Performance:#

One of the main goals of this project is to provide high performance plotting capabilities for large datasets lazily. Building on top of hyperspy the most important performance consideration was how can we avoid loading large datasets into memory until absolutely necessary. Can we create a workflow where users can interactively explore large datasets, transform them through things like filtering, background subtractions, peak finding, and only interact with bits and pieces of the data when absolutely necessary.

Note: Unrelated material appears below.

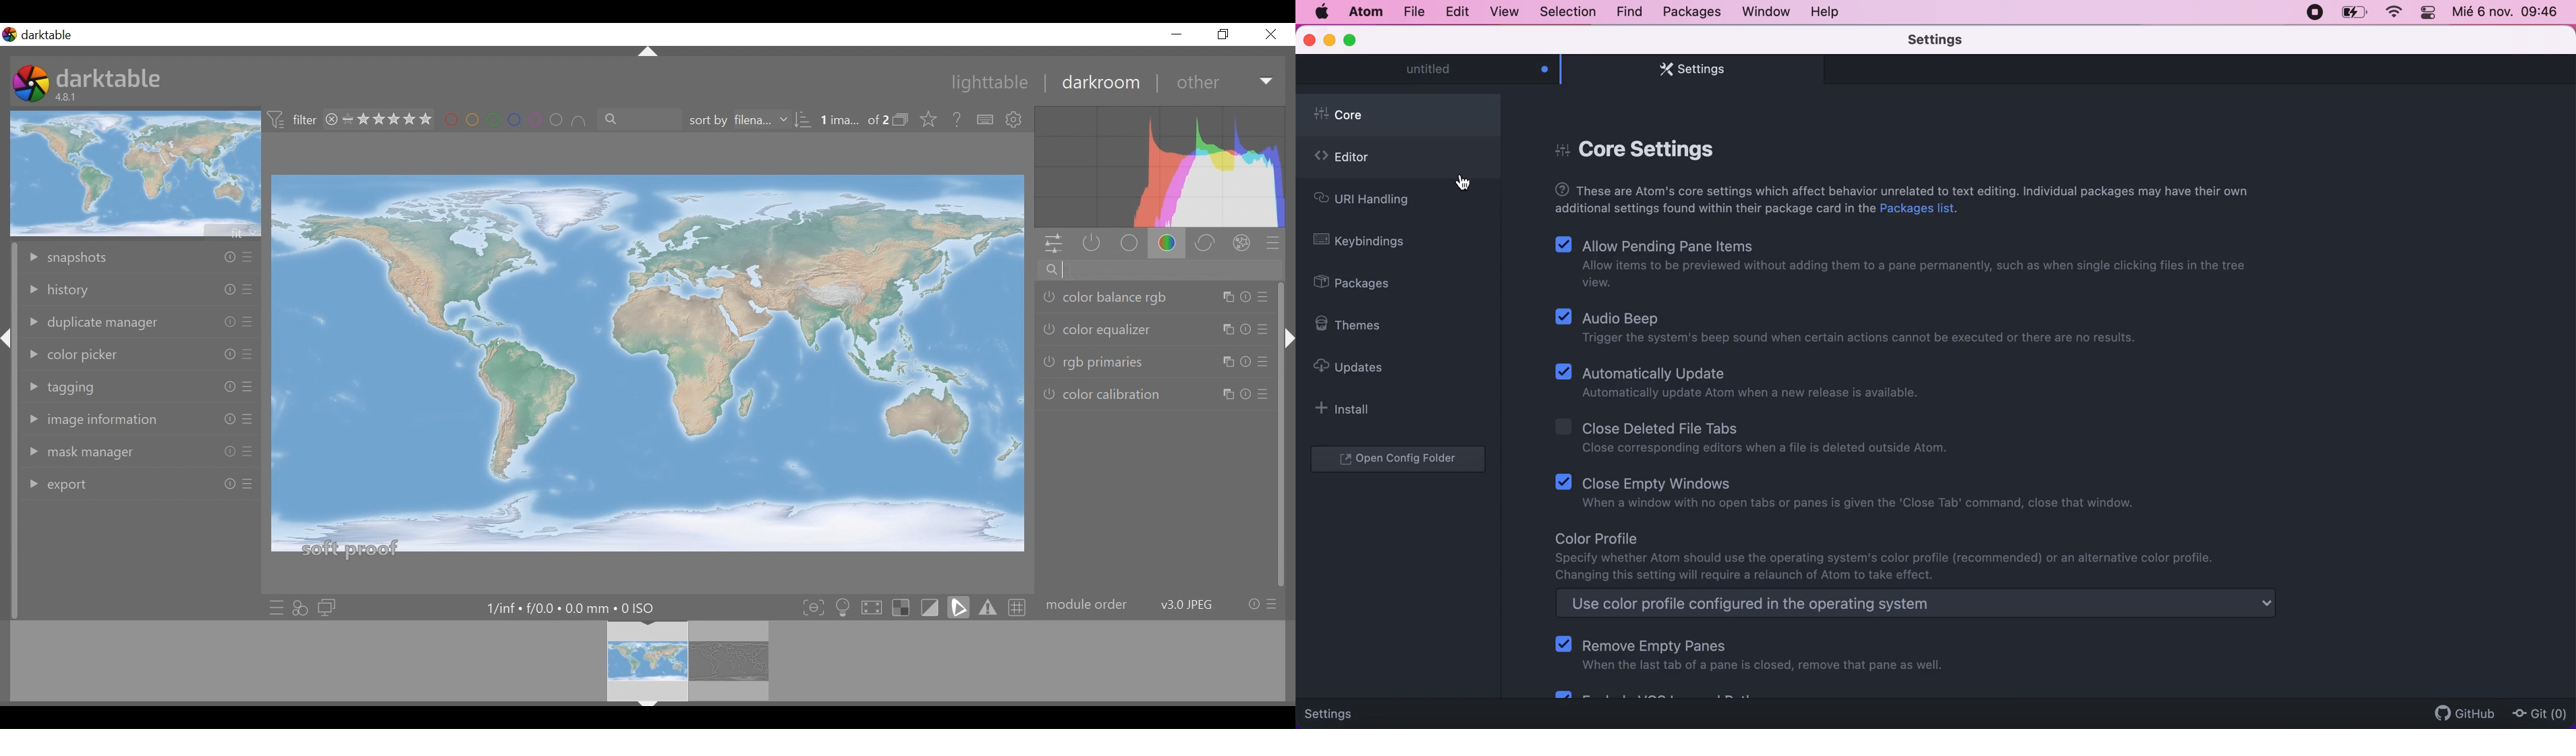 The width and height of the screenshot is (2576, 756). I want to click on expand/collapse, so click(8, 340).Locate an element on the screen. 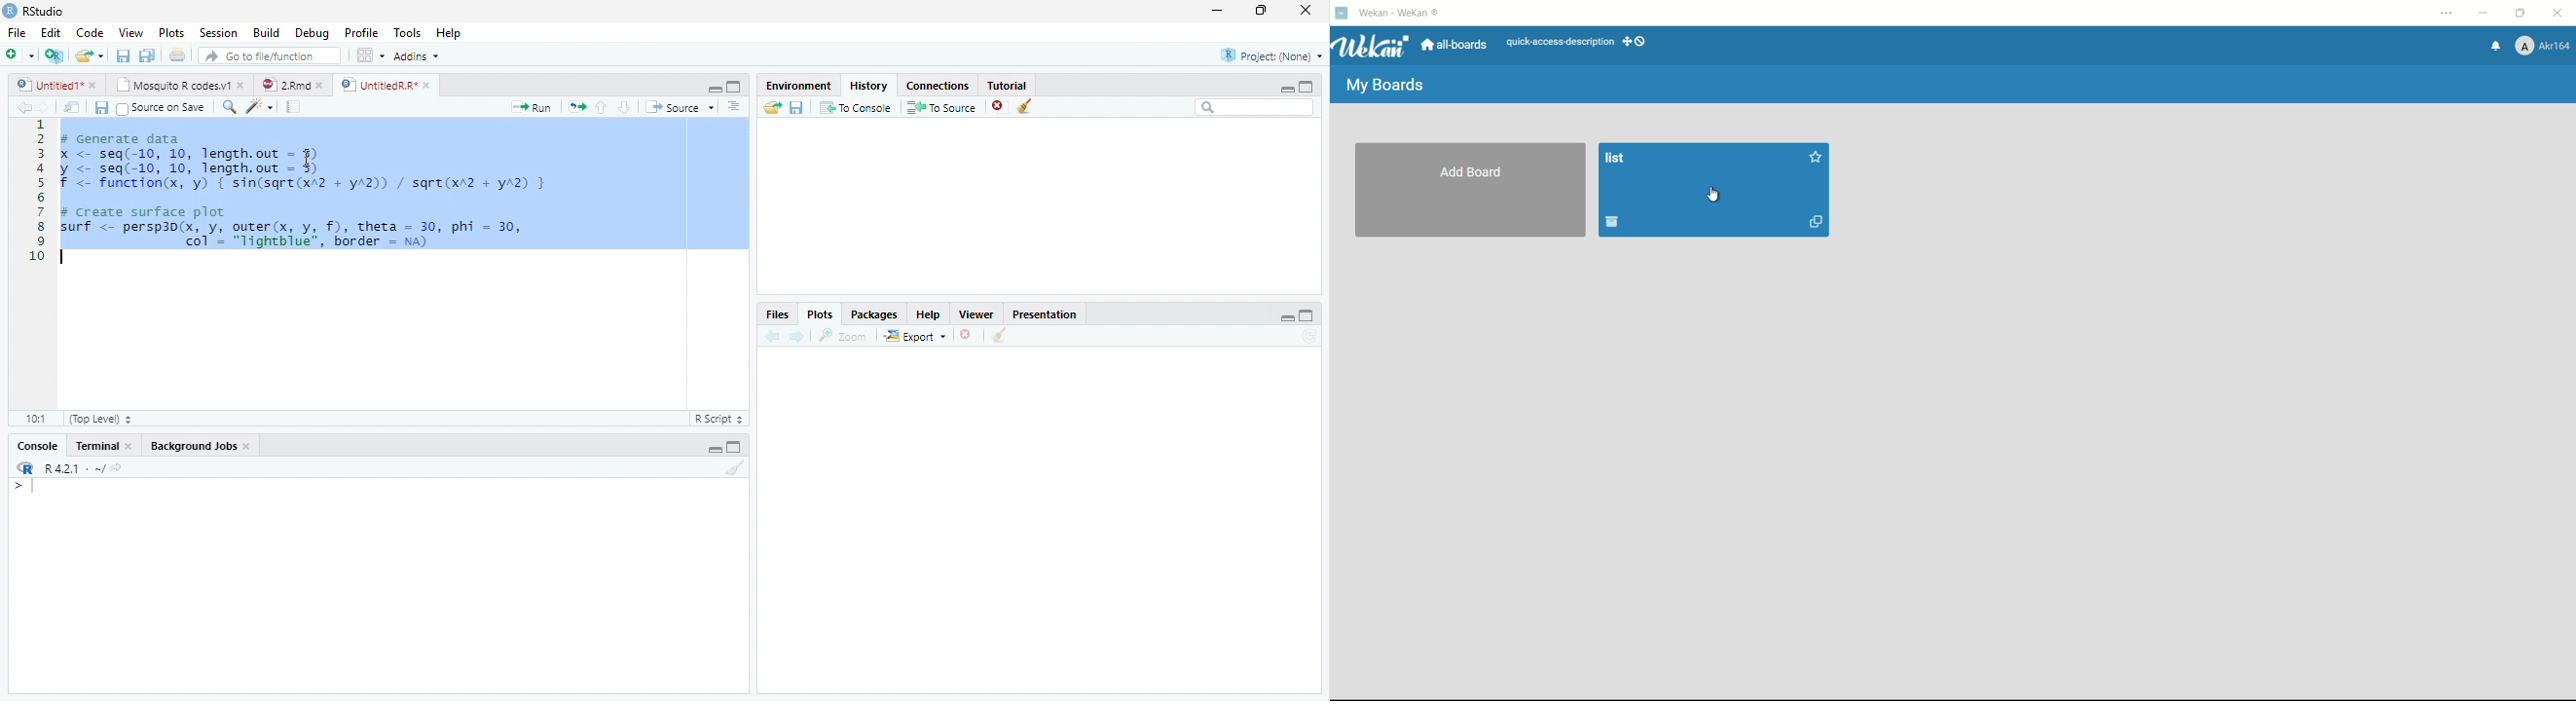 Image resolution: width=2576 pixels, height=728 pixels. Zoom is located at coordinates (842, 336).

End-to-end lazy data pipeline#

The first part of this is achieved through an end-to-end lazy data pipeline. In SpyDE this is visualized as a SignalTree. Each node represents a hyperspy signal object. In hyperspy most lazy operations are implemented through the map function. These are functions that operate on the signal of the dataset. Think 1 diffraction pattern in a 4D STEM dataset, 1 EDS or EELS spectrum, or 1 image in an in situ TEM time series. The idea is that you can build a workflow. Something like:

  1. Load 4D STEM dataset

  2. Apply a background subtraction to each diffraction pattern

  3. Find peaks in each diffraction pattern

  4. Build a strain matrix from the peak positions

In SpyDE each of these steps would be represented as a node in the SignalTree and will share the same navigation image. You can toggle between the different nodes to visualize the results which will be computed as needed for display. This can cause extra delay for visualization, but most operations are very fast. This also allows us to easily play with different processing parameters, even compare before computing/saving the entire strain matrix.